If a line in the entries contains the word "dropdown", list it.

(Data entries)
^^^^
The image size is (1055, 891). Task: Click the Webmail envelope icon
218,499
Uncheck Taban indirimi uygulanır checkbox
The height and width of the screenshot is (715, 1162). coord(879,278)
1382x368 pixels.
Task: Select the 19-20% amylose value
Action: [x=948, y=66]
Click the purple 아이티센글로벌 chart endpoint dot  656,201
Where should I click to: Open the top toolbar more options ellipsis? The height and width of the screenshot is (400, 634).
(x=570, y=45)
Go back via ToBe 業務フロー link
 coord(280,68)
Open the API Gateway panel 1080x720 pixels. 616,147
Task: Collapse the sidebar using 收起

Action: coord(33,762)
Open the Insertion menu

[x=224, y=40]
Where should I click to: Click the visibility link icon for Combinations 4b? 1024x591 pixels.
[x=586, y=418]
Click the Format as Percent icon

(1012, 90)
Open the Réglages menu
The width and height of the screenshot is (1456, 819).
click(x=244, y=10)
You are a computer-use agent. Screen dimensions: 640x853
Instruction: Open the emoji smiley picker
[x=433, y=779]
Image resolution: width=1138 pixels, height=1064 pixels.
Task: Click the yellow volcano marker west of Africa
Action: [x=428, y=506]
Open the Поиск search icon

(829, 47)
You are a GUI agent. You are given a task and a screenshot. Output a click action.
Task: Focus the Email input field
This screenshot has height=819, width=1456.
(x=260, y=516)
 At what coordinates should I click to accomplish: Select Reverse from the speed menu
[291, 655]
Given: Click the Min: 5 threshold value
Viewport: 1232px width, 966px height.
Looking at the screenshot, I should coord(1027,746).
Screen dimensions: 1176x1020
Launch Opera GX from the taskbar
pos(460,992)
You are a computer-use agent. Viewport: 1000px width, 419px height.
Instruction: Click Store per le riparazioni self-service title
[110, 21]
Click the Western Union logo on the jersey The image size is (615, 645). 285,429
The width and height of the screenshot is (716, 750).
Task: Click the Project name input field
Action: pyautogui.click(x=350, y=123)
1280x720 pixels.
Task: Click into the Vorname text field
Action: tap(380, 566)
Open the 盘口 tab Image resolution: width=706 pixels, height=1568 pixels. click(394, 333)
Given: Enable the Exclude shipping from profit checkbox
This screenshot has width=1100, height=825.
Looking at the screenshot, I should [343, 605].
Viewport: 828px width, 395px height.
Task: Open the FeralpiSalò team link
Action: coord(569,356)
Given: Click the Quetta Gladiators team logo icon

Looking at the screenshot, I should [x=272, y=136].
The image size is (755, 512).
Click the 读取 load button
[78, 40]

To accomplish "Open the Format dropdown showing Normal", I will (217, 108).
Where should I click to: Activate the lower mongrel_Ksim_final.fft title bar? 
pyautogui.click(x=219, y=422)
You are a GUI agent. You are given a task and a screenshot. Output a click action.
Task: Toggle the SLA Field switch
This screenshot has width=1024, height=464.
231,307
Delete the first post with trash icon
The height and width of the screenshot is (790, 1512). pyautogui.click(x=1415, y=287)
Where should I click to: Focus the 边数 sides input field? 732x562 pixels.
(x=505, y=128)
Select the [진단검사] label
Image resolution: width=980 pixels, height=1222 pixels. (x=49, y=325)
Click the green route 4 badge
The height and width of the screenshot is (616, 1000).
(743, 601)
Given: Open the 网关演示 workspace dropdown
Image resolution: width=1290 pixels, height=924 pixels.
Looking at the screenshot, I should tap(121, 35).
^^^^
**Output for this exercise**
To accomplish "Open the Format dropdown showing Normal", I will (217, 108).
Given: Open the 网关演示 workspace dropdown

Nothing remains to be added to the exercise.